The blue of the sky is due to the same phenomenon, but here it is air molecules that let through the indigo and blue wavelengths and block those that tend towards red.

Birds, flowers and insects have managed to synthesise these colours that are present to such fascinating effect in gems and minerals. Like the impalpable trace of the chemical composition of the entire universe, colour is revealed by the unimaginable energy produced by the sun and its constant destruction.

How did the first artists use colours before they were able to synthesise them ?

Did they make compositions of flowers, of feathers ? It is easy to suppose that colour always fascinated us, which is why we finally succeeded in reproducing it, in stabilising it.

The red of the ferrous pigments in the Chauvet cave complement the black of the charcoal.

The drawings have been there for 36,000 years.
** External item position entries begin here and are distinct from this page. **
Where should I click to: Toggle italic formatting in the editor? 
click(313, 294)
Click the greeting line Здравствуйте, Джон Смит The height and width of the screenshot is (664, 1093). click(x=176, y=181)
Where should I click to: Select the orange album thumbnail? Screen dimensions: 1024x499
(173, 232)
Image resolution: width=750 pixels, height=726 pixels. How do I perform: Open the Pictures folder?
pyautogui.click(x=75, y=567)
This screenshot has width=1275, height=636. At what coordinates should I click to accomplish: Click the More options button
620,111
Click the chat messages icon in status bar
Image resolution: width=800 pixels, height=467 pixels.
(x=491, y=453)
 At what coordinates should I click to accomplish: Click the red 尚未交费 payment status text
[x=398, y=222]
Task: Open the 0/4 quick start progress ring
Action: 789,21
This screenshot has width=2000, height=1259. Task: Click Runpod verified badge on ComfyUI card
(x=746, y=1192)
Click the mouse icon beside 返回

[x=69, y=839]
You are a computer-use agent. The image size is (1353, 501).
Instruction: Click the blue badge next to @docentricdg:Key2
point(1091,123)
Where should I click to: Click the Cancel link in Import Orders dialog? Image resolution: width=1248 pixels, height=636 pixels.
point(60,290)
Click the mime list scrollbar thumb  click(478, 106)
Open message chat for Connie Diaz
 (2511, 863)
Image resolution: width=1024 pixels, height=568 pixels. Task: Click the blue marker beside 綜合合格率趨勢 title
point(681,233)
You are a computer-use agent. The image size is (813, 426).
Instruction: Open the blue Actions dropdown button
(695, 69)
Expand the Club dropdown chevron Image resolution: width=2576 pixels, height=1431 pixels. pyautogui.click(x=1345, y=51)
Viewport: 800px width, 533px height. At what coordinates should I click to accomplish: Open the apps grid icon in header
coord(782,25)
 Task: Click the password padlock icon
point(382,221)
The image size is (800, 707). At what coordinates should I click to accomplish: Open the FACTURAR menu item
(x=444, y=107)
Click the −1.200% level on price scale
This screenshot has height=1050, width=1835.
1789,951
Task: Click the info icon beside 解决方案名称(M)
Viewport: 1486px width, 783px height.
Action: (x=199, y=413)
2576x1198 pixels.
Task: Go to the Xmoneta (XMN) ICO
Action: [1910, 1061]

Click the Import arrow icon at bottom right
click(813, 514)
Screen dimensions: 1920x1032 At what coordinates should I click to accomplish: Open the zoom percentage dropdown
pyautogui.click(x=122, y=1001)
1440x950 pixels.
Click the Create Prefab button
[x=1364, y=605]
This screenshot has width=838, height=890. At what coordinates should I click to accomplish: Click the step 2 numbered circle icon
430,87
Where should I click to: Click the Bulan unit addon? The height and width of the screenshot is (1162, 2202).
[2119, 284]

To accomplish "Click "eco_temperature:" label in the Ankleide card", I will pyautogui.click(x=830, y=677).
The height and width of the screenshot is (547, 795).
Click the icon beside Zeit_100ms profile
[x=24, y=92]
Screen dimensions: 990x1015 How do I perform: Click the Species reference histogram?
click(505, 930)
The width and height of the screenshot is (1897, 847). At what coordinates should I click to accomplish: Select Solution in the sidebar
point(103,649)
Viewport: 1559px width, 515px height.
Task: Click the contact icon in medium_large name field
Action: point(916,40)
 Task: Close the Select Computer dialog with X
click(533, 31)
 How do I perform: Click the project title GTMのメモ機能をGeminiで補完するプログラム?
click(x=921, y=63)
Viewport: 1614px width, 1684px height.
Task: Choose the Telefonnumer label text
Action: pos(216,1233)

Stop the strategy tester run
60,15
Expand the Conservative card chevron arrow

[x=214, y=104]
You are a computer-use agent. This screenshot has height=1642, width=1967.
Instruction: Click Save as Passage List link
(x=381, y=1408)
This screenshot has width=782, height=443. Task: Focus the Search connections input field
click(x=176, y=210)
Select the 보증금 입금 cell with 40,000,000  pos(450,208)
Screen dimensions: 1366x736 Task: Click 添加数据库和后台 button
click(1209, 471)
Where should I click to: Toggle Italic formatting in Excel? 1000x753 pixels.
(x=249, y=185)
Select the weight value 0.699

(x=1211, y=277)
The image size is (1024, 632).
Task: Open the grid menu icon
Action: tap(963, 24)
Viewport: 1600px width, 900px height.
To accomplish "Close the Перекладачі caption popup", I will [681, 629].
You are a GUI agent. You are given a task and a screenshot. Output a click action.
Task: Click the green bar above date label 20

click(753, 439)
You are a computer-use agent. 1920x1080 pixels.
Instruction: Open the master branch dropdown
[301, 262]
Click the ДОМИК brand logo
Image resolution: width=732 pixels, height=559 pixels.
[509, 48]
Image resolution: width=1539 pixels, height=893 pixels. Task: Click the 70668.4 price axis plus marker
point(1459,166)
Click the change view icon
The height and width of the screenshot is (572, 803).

The mineral colour is clearly visible but one can also imagine that other, more colourful works did not withstand the ravages of time.

Colour, after the kind obtained by chemistry, suspended in linseed oil, in gum Arabic, glass or acrylic, has also become visible on photographic paper or as an electric wave on a screen. Always a vibration.

The theme of the research that I wish to carry out at Le Fresnoy will therefore be the perception of colour, using the new techniques that we have for making it visible and working with it. Chance and artificial intelligence will help to make this painting without paint.”